Of course Atonement is not meant to entertain people or make money. It is meant to win Oscars for a small group of people to self-congratulate themesleves.

Anonymous said...

From my review on Steve Sailer's blog: "The novel is unreadable...the movie blows goats...don't waste ten bucks on either."

Anonymous said...

robbie was described as very tall in the books. why on earth they cast mcavoy is beyond me. why must all lead actors be so small.

Anonymous said...

"Antonement is bombing at the box office."

Purely anecdotal, of course, but it was sold out when the lady friend and I walked over to the theater at 68th and Broadway.

We went to the Barnes & Noble next door, where I looked for Steve's review in AmCon, but apparently they didn't have the newest issue (the consensus of other reviewers, is overwhelmingly positive. That said, the excerpt of Steve's review here doesn't do justice to the book.

The claim that it offers romance to the ladies and war to the men is true, in a literal sense, but also misleading. Outside of the first part of the book, which covers action taking place during one day, one of the two lovers in the romance Steve refers to barely appears in the book. Most of the action is centered on her sister (the aspiring writer) and her boyfriend's trek toward Dunkirk.

As for the war part, there's really none of the traditional sort of stuff that attracts men to war movies (e.g., heroism, killing the enemy). The Robbie character might as well be a refugee: it's no accident that he has lost his rifle.

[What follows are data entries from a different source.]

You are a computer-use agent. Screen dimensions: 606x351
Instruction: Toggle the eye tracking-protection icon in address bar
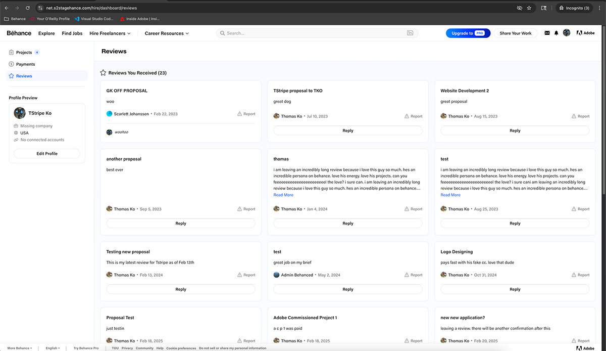pyautogui.click(x=519, y=8)
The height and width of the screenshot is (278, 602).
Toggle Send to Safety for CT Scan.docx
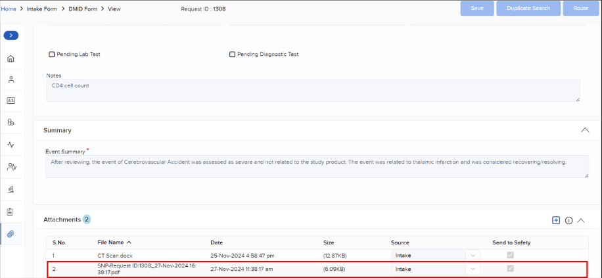pos(511,255)
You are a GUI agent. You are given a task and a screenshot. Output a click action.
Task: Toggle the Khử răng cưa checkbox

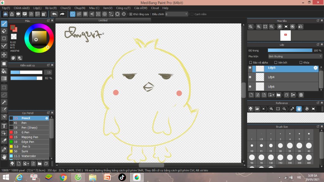pyautogui.click(x=131, y=14)
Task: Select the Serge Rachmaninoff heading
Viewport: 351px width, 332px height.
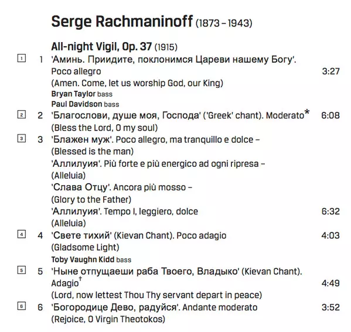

Also, regarding the "Period Porn": this first part of the book is brilliant as almost a parody of the Jane Austen/Merchant Ivory milieu; it also enhances the juxtaposition of the second part of the book: the upper class Tallis sisters handle grievously injured soldiers as nurses in military-commandeered hospitals; their country estate is home to a lower class refugee family, etc.

The second part also benefits from McEwan's research and command of detail: how the retreating BEF troops disabled their vehicles, how the 'miracle at Dunkirk' was seen as a clusterfuck by the troops on the ground, how the nurses handled the influx of wounded troops, how palpable fears of German invasion were in Britain at that point, etc.

The meta-parts toward the end -- including the Cyril Connelly letter which could be read as a critique of the languid pace of the first part of the book -- is smart as well.